J’ai jeté un œil à l’écran : il pointait une paire d’espadrilles bleues et roses pailletées aux couleurs de l’arc-en-ciel. Juste à regarder l’image, même en version pixélisée aux couleurs approximatives, je savais que ces trucs-là brilleraient. Ou en fait, ils ne se contenteraient pas de briller, non : ils réfléchiraient le moindre rayon de lumière avec ferveur.
Oui, c’était une paire de souliers classées dans la section « filles » du site Web. Mais ça, je m’en fichais. Par contre, les paillettes, j’étais moins sûre. Pour un garçon comme pour une fille, je trouvais ça intense. Pourtant, j’aime les couleurs, j’aime les trucs qui flashent… mais cette paire de souliers ne me revenait juste pas.
J’ai tenté d’offrir d’autres options. J’ai déniché d’autres souliers multicolores, aussi flashy, aussi pastel, mais sans l’effet boule de Noël. Sans succès. Bout d’Chou voulait ses souliers à paillettes.
Alors j’ai capitulé. Ce ne serait pas moi qui les porterais, après tout.
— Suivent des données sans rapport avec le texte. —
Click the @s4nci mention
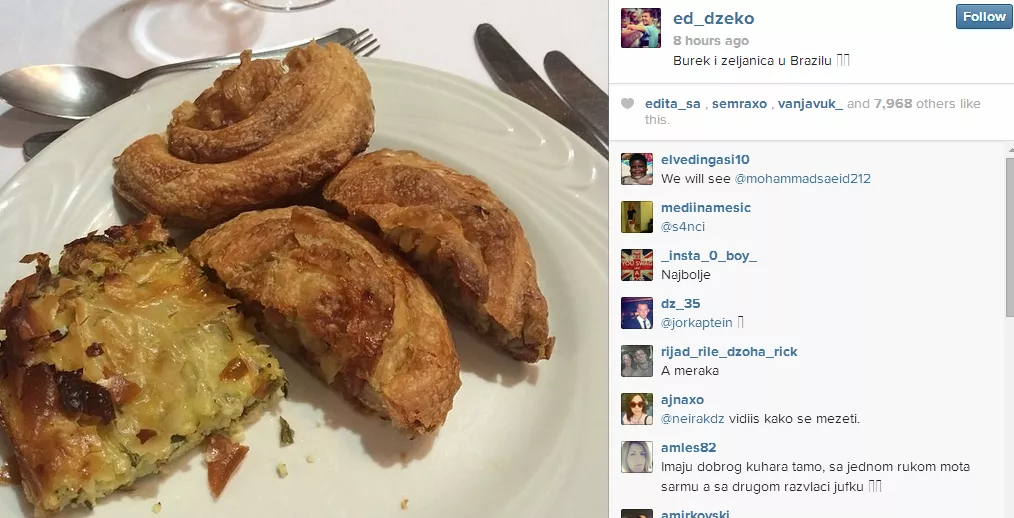This screenshot has height=518, width=1014. point(683,226)
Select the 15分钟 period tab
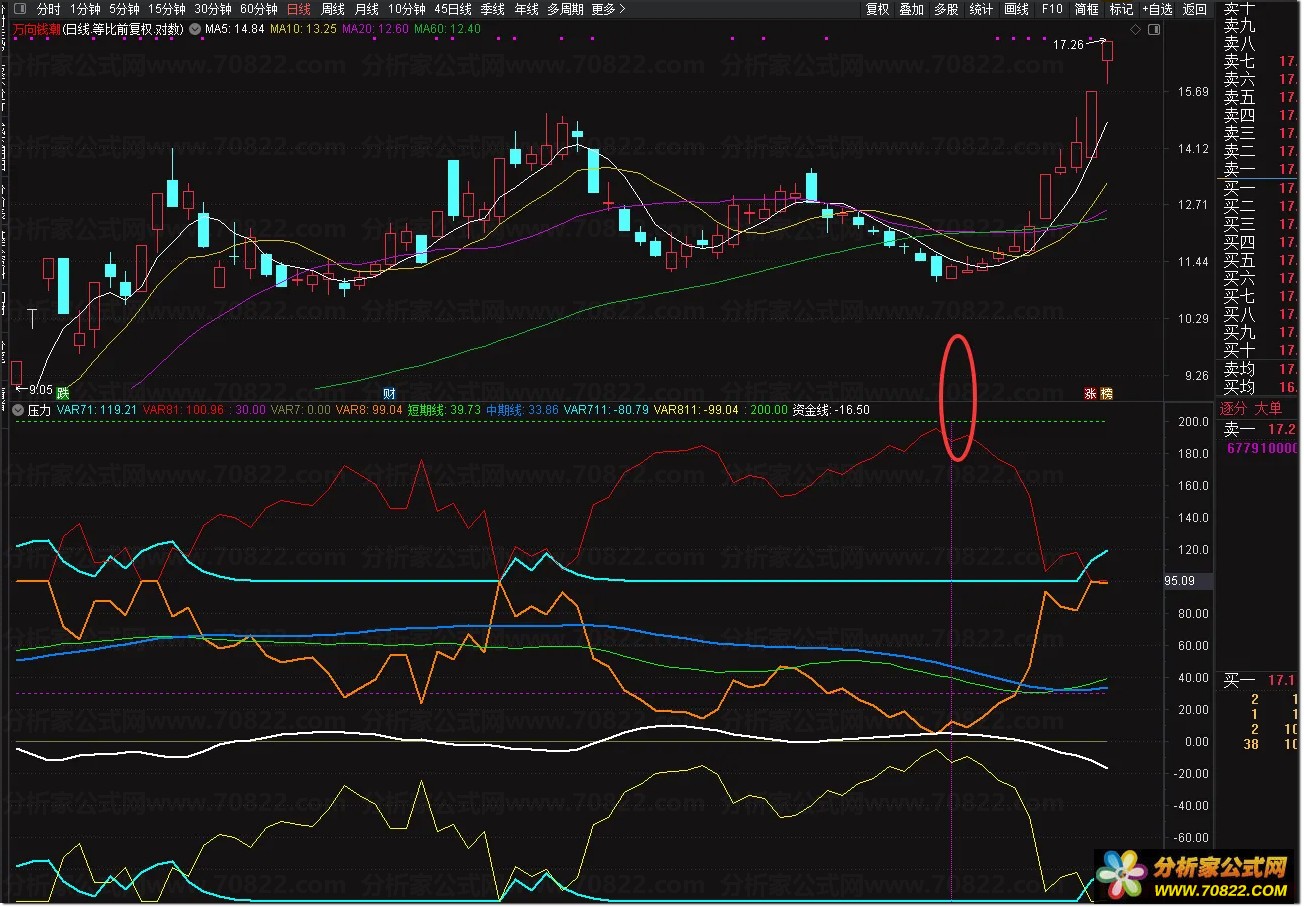Image resolution: width=1304 pixels, height=907 pixels. 167,9
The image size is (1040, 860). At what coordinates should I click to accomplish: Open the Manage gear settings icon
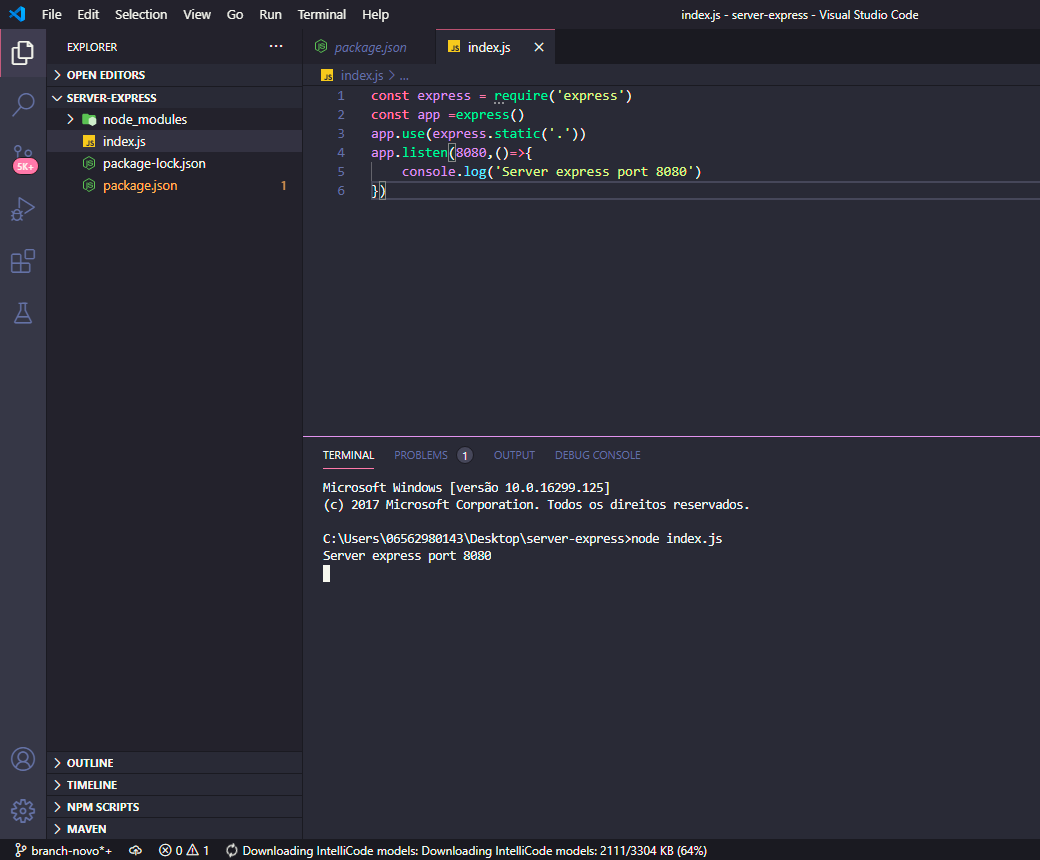[23, 810]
J’ai cliqué sur « récupérer en boutique ».
Sur place, quand la vendeuse a ouvert la boîte, j’ai constaté que mes craintes étaient fondées : ces souliers-là promettaient de rendre aveugle quiconque les fixait trop longtemps. Même Bout d’Chou, pris de court (probablement par l’éblouissement oculaire), s’est exclamé : « C’est des souliers de fille! » La vendeuse n’a pas bronché. Moi j’ai tendu les souliers à Bout d’Chou pour qu’il les essaie. La pointure était la bonne. Le choc initial s’est dissipé : Bout d’Chou était complètement en amour avec ses souliers scintillants.
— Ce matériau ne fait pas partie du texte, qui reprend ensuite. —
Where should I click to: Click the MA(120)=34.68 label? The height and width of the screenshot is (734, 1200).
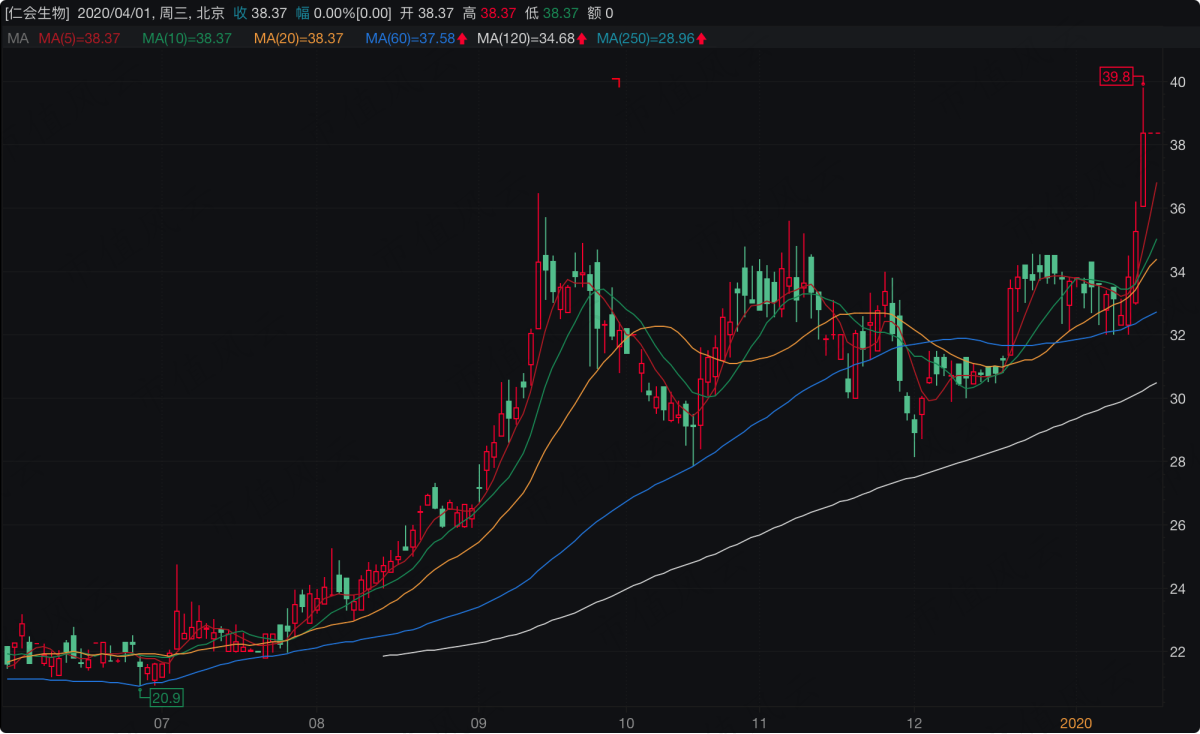[526, 38]
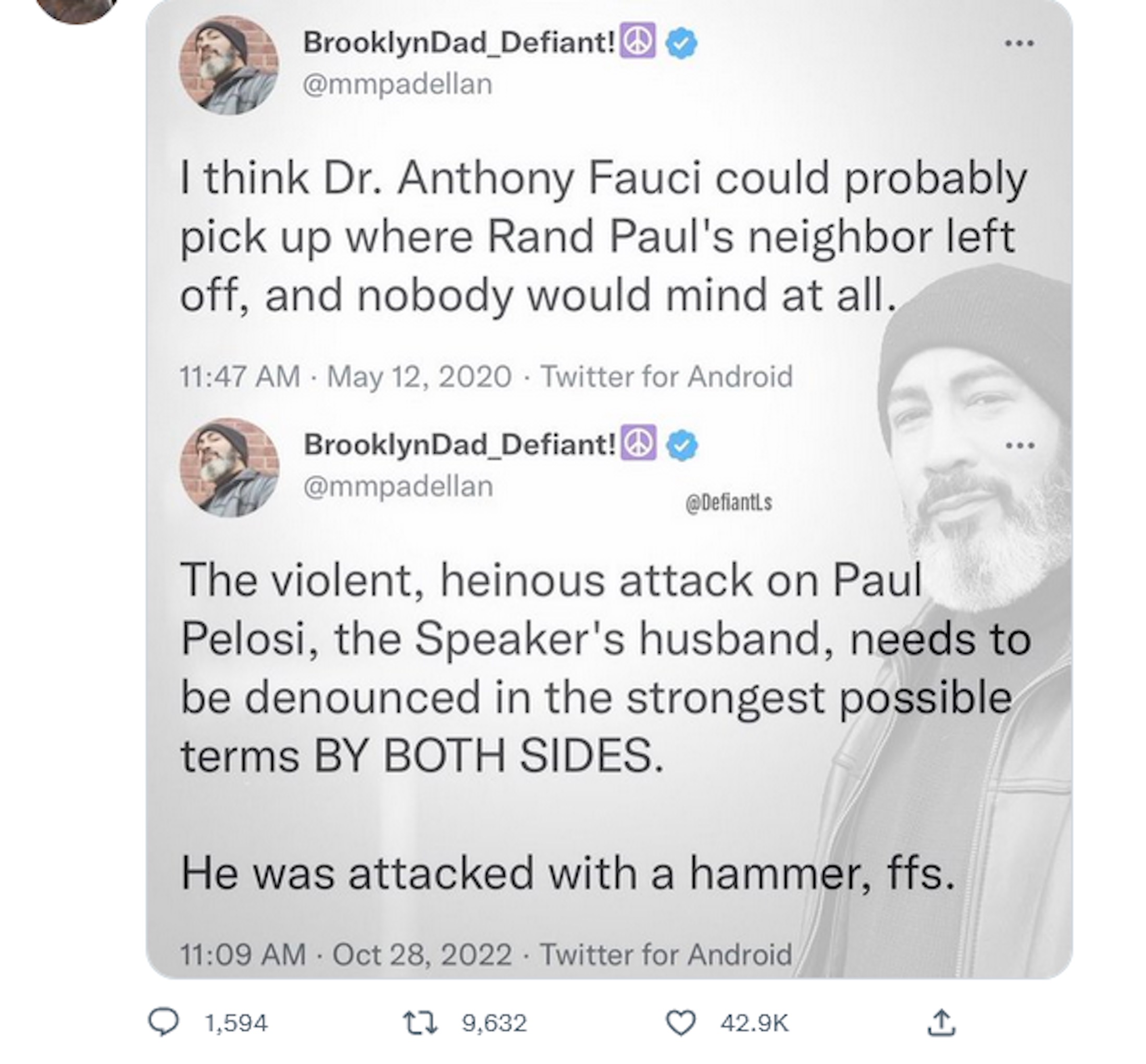Click the @DefiantLs watermark text
The height and width of the screenshot is (1064, 1146).
click(x=728, y=503)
Ce n’est qu’une fois dans l’auto que je me suis demandé ce que penseraient les amis de la garderie des nouveaux souliers. Risquait-il d’être sujet de moqueries? Aurais-je dû insister pour qu’il choisisse une autre paire? En même temps, je ne voulais pas lui apprendre à tempérer ses choix en fonction des idées des autres. De toute façon, les dés étaient jetés. Le lendemain, donc, Bout d’Chou est allé rocker ses souliers à paillettes à la garderie.
Le soir, de retour à la maison, Bout d’Chou m’a dit : « Anthony a dit que je portais des souliers de filles. »
« Ah oui? Et qu’est-ce que tu lui as répondu? », lui ai-je demandé.
Bout d’Chou a haussé les épaules, pas troublé le moins du monde : « Que c’était pas des souliers de filles. »
Et voilà. Fin du chapitre. Tout était dit.
Je l’ai regardé s’éloigner en gambadant vers la salle de jeu, dans ce monde qui est le sien et où les paillettes ne sont le propre d’aucun genre en particulier. Je me suis sentie un peu coupable d’avoir voulu l’empêcher de mettre du brillant dans sa vie. Je me suis demandé si, peut-être, j’aurais eu moins de réticence s’il avait été une fille?
Puis je me dis que j’étais chanceuse d’avoir cet enfant qui me pousse à me questionner, à sortir de mes idées et de mes goûts à moi. Rock on, mon gars. Va changer le monde.